December 26, 2010
Your PGM University Internship Coordinator has successfully placed you at one of the countries top facilities that will surely decorate your resume. Having the clubs name within your credentials will put your resume towards the top of the pile when searching for future assistant positions, maybe even future HP jobs. However, don’t rest on your laurels. There is more to it than just having the clubs name on your resume. There is still a job to do and it must be a top priority for you to make the best of your internship. How do you make the best of your internship? Here is what some of those involved had to say.

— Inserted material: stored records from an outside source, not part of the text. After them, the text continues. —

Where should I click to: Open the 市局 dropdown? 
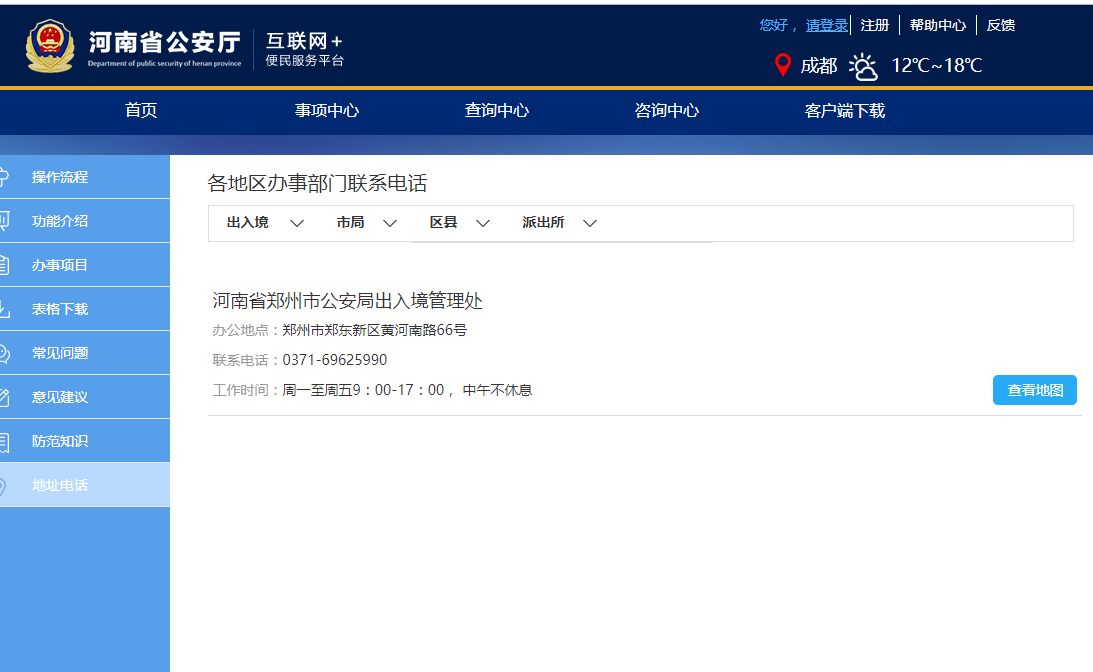[x=366, y=222]
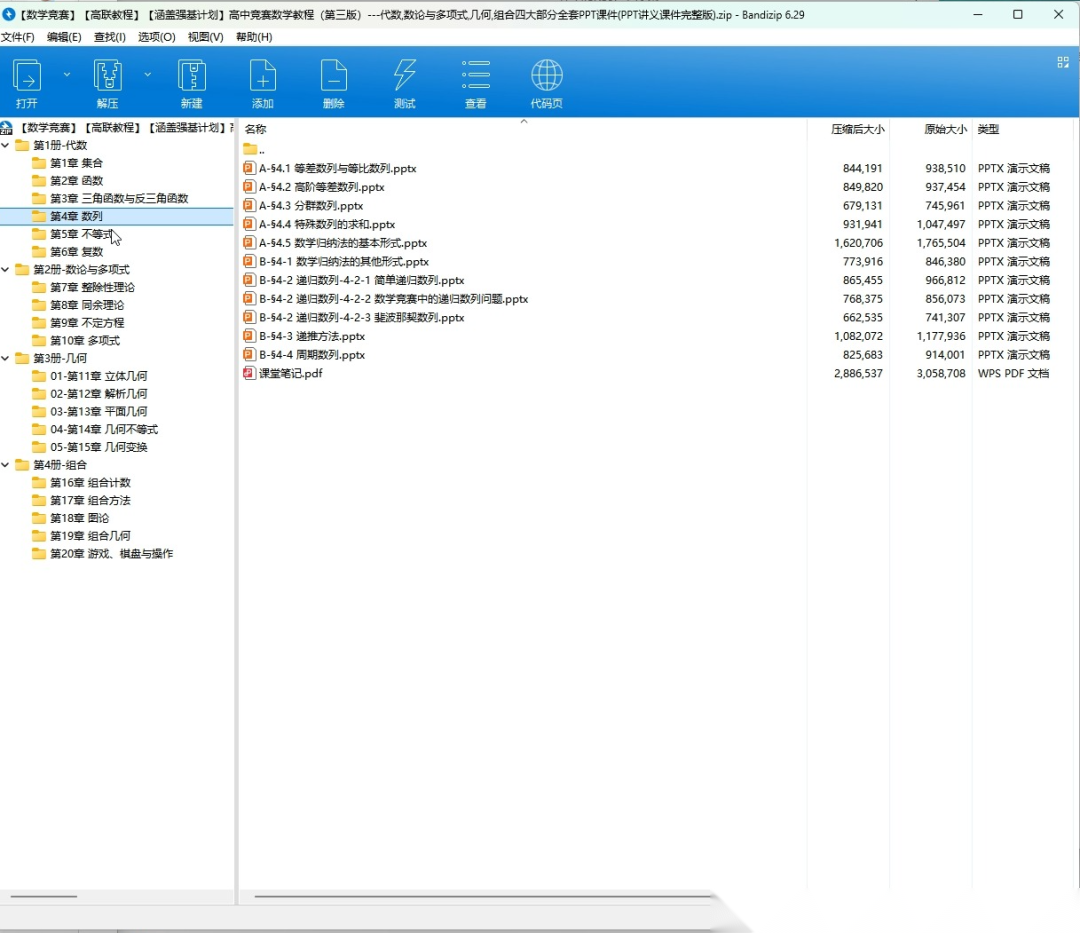Open the 文件(F) menu
This screenshot has height=933, width=1080.
point(17,37)
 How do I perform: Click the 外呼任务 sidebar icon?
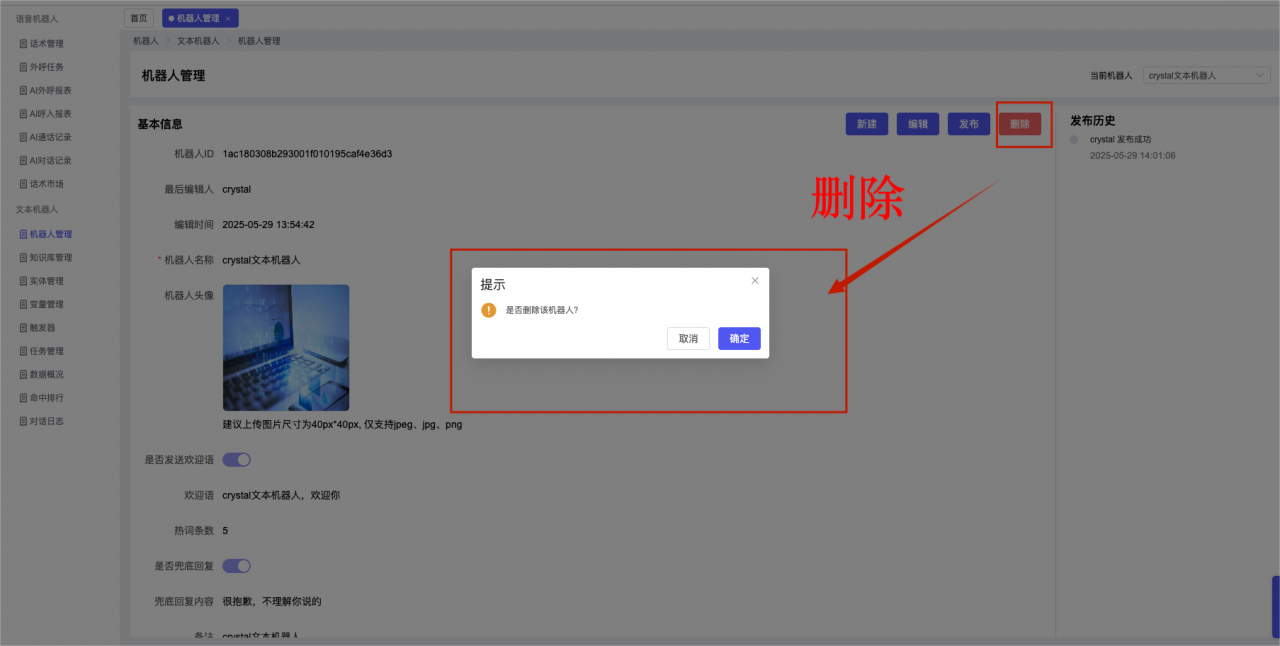(24, 67)
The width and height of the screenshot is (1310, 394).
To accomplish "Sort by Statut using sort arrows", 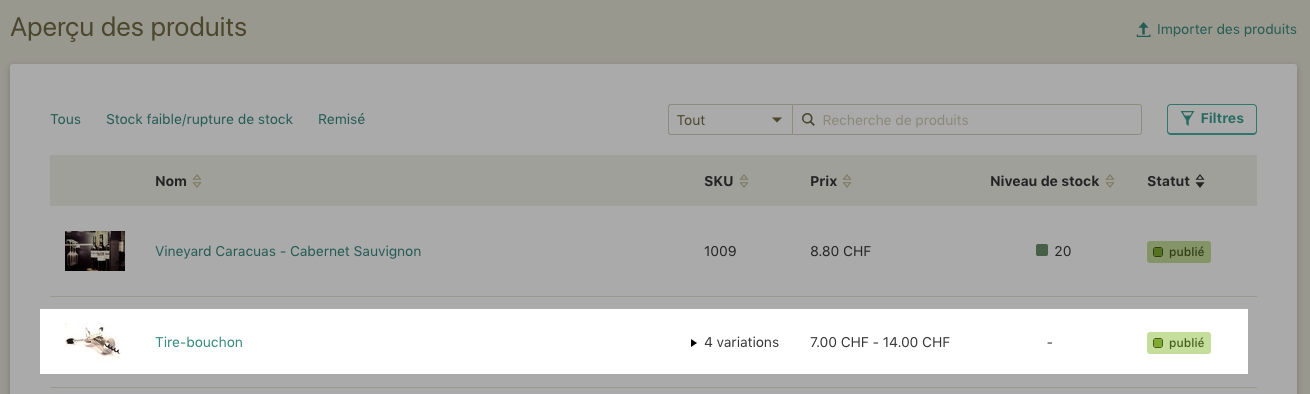I will [1200, 182].
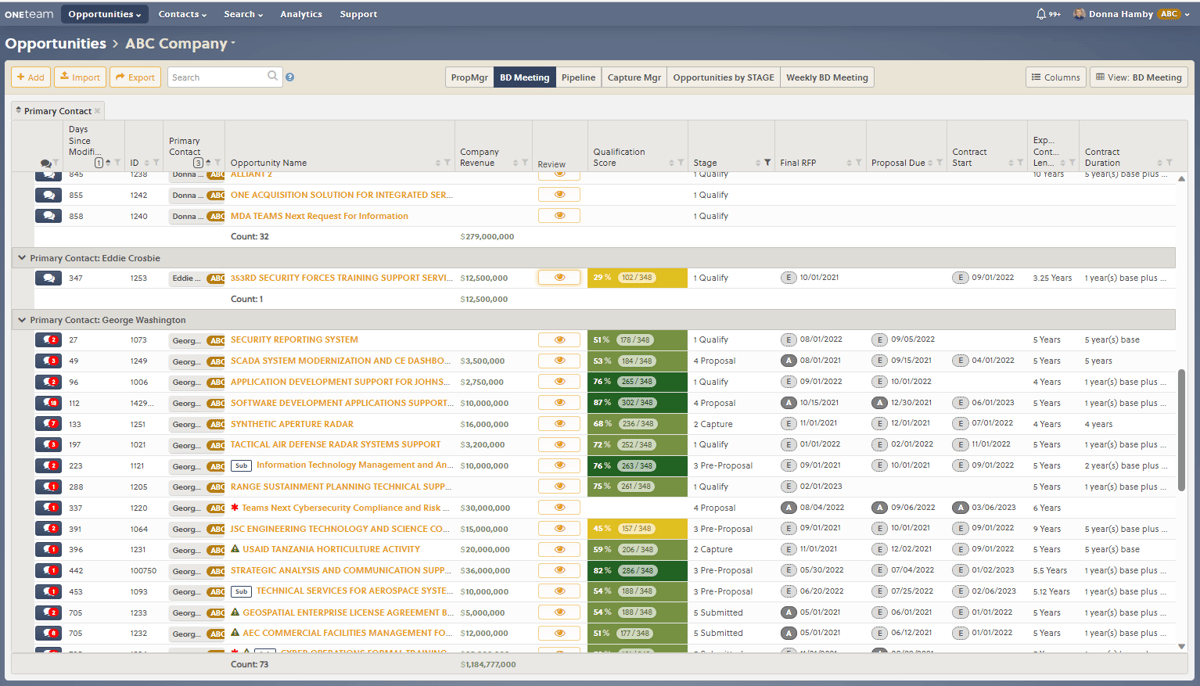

Take the perspective of Charlie Wilder, Cooperative Education Coordinator at Mississippi State University. Charlie maintains the vital link between employers and students; his task is to facilitate students finding not just any co-op experience, but the one that will best fit both the employer and student. Here is what Charlie has to say about how to make the best of your internship:
Get Out of Your Comfort Zone
Be willing to travel to an unfamiliar part of the country, and avoid going back to your home course for your internship. Getting out of the comfort zone provides interns with an opportunity to grow personally and professionally. Working at a new course is also a great way to build a network of professional relationships.
Proving Ground
Be willing to work hard and work some more. Each day during your internship is your chance to prove your worth to your supervisors, your customers, and yourself. Make the most of each day during your internship and stay focused on your job. Most students only get one shot at college, so don’t mess it up. You represent your university while you are at work, and your actions will affect the relationship between your employer and your institution.
Quality of the Program
Instead of searching for the most popular courses for internships, do your research and seek out the courses with the most popular internship programs or the ones that are experience-focused. Your internships are your training for your career; you need a work environment where you will experience a healthy balance of challenges and supports. A big name may look good on your resume, but it means nothing if you cannot back it up with worthwhile experience.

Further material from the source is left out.